**WORK REQUEST:**
Could you repeat word for word only the lines from the one containing "Sorteren op (138, 383)" to the last line of the data below?

---+---

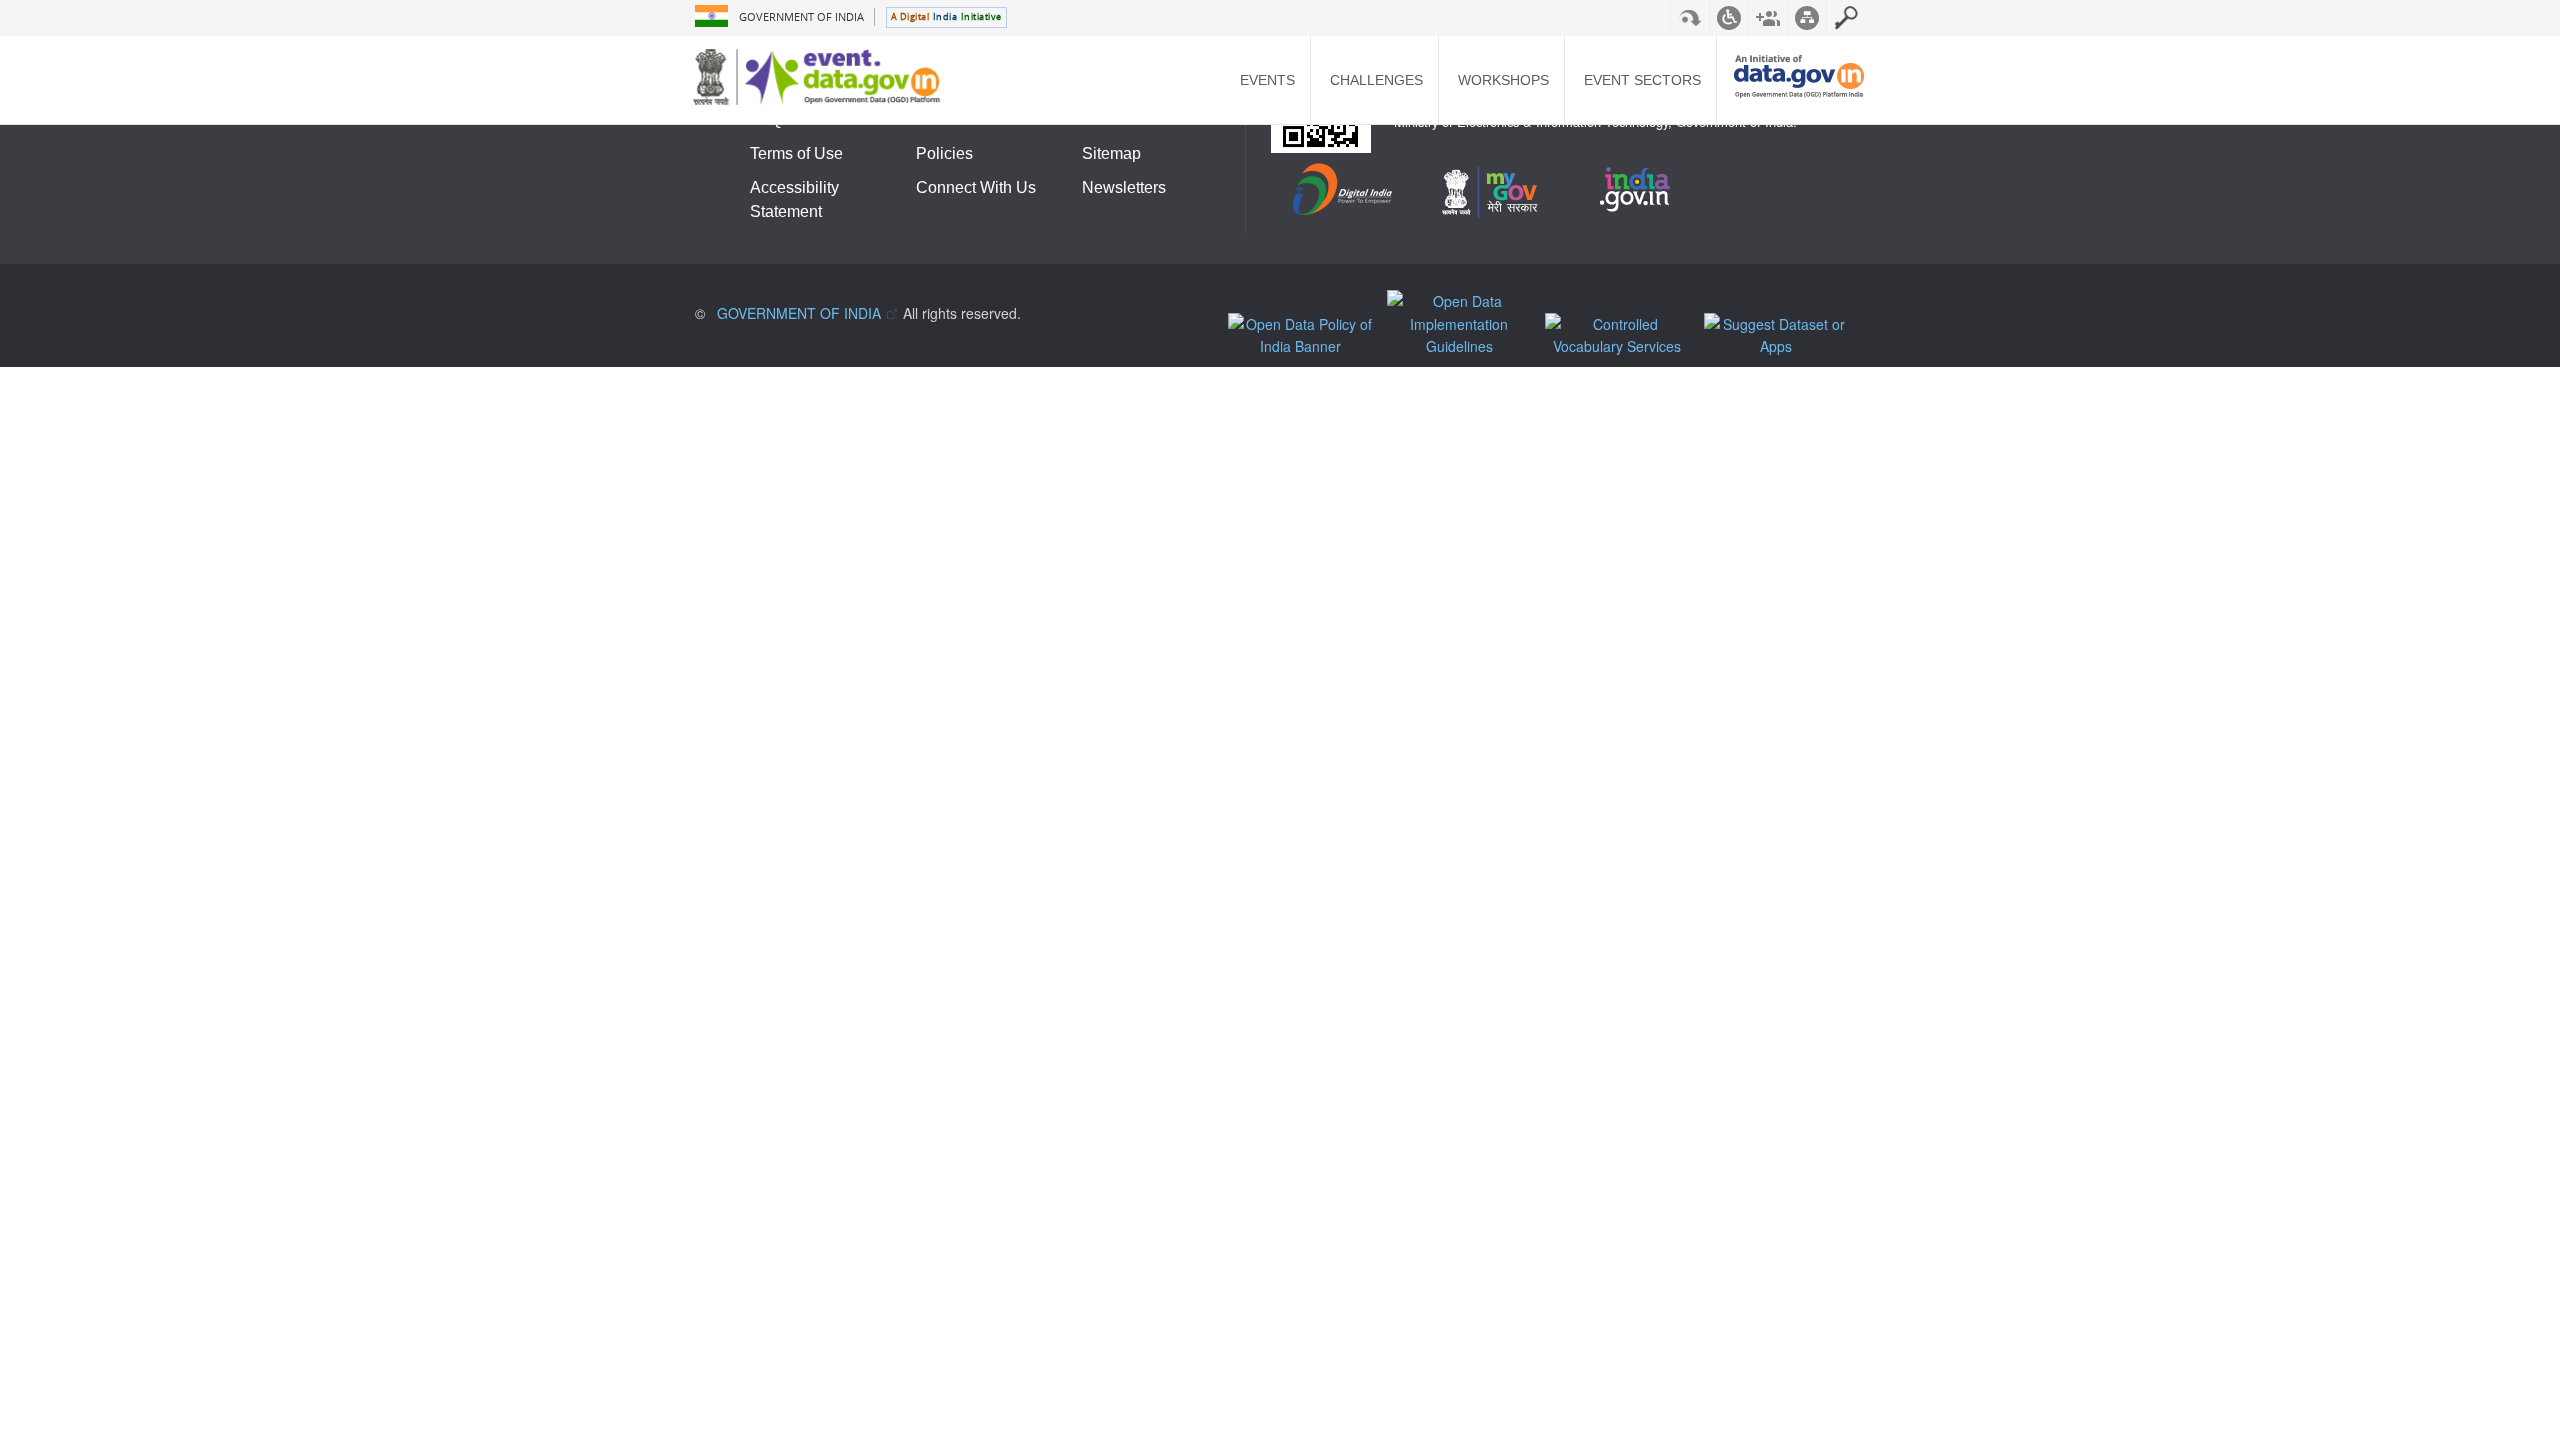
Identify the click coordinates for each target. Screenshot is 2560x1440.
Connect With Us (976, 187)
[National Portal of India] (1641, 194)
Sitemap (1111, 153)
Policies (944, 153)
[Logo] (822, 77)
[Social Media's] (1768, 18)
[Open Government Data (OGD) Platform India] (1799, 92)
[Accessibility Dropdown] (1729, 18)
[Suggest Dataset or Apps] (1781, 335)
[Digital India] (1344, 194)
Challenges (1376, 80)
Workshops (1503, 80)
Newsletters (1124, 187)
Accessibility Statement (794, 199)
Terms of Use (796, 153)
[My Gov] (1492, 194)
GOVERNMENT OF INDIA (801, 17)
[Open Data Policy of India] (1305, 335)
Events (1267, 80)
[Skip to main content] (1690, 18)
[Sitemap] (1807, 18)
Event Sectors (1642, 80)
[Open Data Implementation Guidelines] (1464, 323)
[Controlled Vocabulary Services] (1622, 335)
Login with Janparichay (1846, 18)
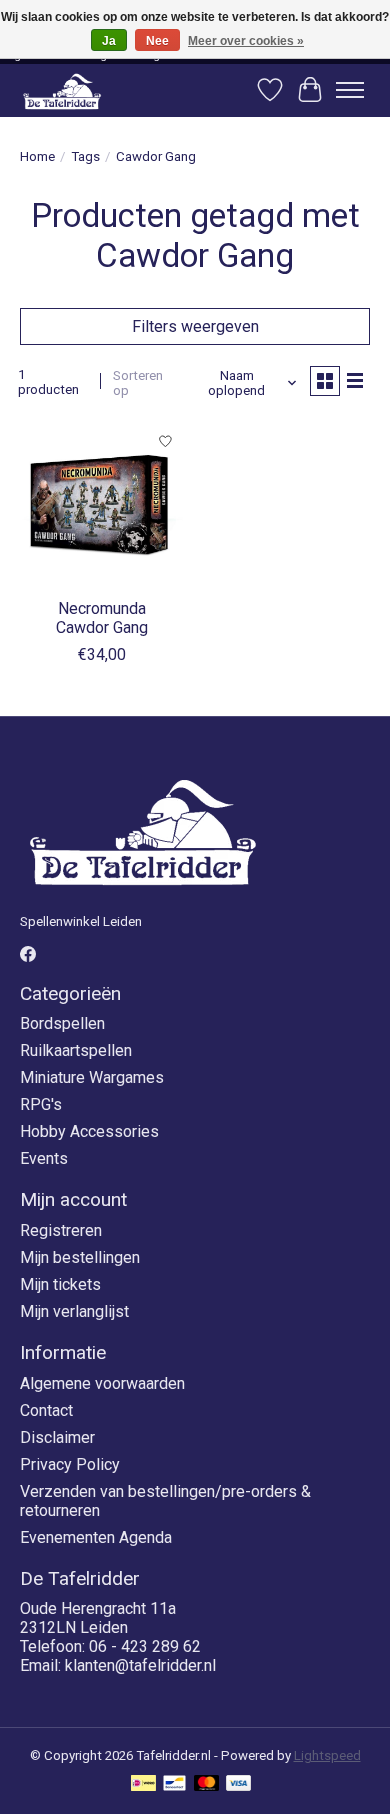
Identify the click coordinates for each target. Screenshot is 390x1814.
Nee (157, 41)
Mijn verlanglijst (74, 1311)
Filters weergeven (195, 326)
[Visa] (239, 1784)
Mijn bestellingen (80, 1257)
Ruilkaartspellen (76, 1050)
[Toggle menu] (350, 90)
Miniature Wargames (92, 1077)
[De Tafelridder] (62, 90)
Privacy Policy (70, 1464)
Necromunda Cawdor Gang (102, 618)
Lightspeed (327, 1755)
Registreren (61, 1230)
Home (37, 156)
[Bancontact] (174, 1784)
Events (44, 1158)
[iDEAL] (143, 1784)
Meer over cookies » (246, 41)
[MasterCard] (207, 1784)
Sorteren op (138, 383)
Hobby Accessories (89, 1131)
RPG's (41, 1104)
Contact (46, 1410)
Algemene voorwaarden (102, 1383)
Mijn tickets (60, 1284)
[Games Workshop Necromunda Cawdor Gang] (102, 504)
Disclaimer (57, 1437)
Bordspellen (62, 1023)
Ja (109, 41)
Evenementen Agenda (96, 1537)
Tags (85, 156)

---+---

**ANSWER BOX:**
Sorteren op (138, 383)
Hobby Accessories (89, 1131)
RPG's (41, 1104)
Contact (46, 1410)
Algemene voorwaarden (102, 1383)
Mijn tickets (60, 1284)
[Games Workshop Necromunda Cawdor Gang] (102, 504)
Disclaimer (57, 1437)
Bordspellen (62, 1023)
Ja (109, 41)
Evenementen Agenda (96, 1537)
Tags (85, 156)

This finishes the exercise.